Jonathan, I honestly don't know how much influence an MA instructor can have over someone with the deep, deep problems that anorexia is a symptom of. But here's a thought (based on the rule of thumb that if nothing else, try to address the symptoms---after all, they may be the life-threatening aspect of things; anorexia is a good example of that):

I've known a couple of people who were anorexic, and have read about obsessive-compulsive disorders in general, and I have the impression that with anorexia, people have a terrible preoccupation with _appearance_---which is particularly bad because their perceptions are distorted so that, looking at their skeletal selves in the mirror, they just see fat. MA, however---real MA, anyway---is concerned with function; form follows function, and what's important is what works, what's effective, not how pretty it is. MA instructors with possible anorexic cases in their classes might do well to emphasize to such people that in the MAs, _as in life in general_, functionality is the crucial thing, not arbitrary dictates of style, or fashion, or someone else's artificial standards. Form follows function, it doesn't lead it. An MA instructor who keeps hitting that theme---that reality trumps appearance---might be able to communicate to someone who might be anorexic that it's a serious mistake to pay excessive attention to what we look like, as vs.  how effectively we operate. 

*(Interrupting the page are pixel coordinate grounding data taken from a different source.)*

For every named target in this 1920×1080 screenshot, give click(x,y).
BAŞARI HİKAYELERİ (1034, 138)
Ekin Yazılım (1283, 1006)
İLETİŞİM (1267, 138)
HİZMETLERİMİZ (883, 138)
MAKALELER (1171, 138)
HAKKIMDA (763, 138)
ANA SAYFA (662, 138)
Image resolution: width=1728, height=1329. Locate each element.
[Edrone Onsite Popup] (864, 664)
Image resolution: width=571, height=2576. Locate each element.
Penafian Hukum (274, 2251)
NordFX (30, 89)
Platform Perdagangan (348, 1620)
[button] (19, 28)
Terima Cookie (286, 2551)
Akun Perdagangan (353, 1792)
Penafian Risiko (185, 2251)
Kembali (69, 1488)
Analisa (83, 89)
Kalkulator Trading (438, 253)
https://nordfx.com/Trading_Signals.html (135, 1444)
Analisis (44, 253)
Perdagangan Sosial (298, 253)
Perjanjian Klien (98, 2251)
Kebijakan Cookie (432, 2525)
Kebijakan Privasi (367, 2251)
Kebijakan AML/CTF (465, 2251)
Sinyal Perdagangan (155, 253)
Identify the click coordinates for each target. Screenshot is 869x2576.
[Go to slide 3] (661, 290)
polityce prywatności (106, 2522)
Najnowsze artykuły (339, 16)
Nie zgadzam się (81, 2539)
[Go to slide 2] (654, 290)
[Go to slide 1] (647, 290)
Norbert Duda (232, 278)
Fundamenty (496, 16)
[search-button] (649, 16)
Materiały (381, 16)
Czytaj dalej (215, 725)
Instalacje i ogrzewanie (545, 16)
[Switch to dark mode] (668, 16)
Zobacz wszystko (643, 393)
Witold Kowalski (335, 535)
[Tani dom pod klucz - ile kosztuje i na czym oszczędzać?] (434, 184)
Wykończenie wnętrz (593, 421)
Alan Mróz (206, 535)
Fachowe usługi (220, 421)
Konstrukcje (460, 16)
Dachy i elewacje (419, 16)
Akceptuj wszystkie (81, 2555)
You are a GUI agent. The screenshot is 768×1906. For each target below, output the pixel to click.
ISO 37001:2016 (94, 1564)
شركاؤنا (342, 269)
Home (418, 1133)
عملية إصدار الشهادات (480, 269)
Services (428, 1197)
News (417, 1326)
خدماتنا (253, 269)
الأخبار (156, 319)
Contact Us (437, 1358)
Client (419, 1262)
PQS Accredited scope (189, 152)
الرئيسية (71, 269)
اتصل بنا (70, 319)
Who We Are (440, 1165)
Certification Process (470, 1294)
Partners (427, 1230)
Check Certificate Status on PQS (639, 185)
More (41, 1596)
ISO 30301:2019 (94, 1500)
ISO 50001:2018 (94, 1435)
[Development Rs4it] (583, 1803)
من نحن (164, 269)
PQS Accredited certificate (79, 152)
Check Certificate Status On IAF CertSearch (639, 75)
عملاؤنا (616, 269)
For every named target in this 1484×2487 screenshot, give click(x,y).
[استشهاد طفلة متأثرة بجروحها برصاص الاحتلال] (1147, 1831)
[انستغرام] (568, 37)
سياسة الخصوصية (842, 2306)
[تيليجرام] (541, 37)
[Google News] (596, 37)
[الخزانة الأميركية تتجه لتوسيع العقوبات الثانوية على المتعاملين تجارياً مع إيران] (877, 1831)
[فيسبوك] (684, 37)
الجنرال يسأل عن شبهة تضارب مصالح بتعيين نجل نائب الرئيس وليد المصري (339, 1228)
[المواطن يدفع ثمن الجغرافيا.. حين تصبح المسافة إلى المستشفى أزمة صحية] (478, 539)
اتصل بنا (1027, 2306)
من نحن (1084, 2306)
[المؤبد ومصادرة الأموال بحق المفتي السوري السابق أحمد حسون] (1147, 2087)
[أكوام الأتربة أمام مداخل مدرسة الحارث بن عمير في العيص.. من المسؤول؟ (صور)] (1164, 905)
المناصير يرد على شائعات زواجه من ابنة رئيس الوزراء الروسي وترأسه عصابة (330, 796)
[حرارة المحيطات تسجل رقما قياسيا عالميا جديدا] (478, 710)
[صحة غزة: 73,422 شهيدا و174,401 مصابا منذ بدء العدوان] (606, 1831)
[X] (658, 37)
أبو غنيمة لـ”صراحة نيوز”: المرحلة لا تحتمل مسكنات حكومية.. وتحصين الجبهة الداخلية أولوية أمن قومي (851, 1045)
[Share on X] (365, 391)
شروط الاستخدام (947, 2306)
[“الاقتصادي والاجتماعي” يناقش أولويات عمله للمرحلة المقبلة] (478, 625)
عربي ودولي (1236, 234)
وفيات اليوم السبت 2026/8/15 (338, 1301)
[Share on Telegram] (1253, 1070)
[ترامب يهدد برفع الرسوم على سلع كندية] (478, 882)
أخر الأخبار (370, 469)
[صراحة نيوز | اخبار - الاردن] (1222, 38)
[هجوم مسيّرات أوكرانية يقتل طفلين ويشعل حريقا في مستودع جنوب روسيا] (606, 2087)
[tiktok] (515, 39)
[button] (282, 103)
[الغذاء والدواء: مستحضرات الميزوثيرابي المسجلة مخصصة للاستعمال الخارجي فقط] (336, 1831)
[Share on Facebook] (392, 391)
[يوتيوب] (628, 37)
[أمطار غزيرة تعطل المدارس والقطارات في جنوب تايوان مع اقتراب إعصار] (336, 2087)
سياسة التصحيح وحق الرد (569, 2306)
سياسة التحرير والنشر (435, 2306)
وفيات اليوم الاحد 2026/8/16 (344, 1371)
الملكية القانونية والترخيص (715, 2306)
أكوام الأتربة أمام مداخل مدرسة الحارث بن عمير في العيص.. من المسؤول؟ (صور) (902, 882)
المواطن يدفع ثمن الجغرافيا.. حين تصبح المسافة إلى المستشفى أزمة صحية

It's a small step---clearly, serious therapy is by far the most important thing for someone with an O/C disorder---but one thing seems clear: anorexics have internalized a social message, one being pumped out at top volume by the morally empty media serving the fashion marketplace and female-insecurity industry which strives to create anxiety amongst women that it can then sell zillions of $$$'s worth of product to in order to correct the nonexistent problems it itself has helped create in their minds. In other words, external information plays a major role in feeding anorexia/bulimia and related O/C disorders, as a spinoff effect of presenting ludicrous images to women of what they need to look like in order to be `perfect'. MA instructors can help, in a small way, to counter that, by reinforcing their students'  awareness of their own powers---especially their female students---and by emphasizing that function, function, function trumps arbitrary form every time.

This is, btw, a therapeutic angle on the wisdom of teaching effective bunkai for kata/hyungs---if students understand that there's a range of effective self-defense apps for a given move, that forms are functionally central to the fighting system that the art embodies,  they'll see these patterns as a lot more than artificial choreography...

Just a thought...


----------



## MALibrarian (Nov 20, 2006)

I'm a recovered bulimic, a martial arts instructor and an occasional Eating Disorder educator (I speak through a group that does awareness raising, educating speaking engagements for clubs, schools, colleges, universities etc.), so this is an issue near and dear to my heart.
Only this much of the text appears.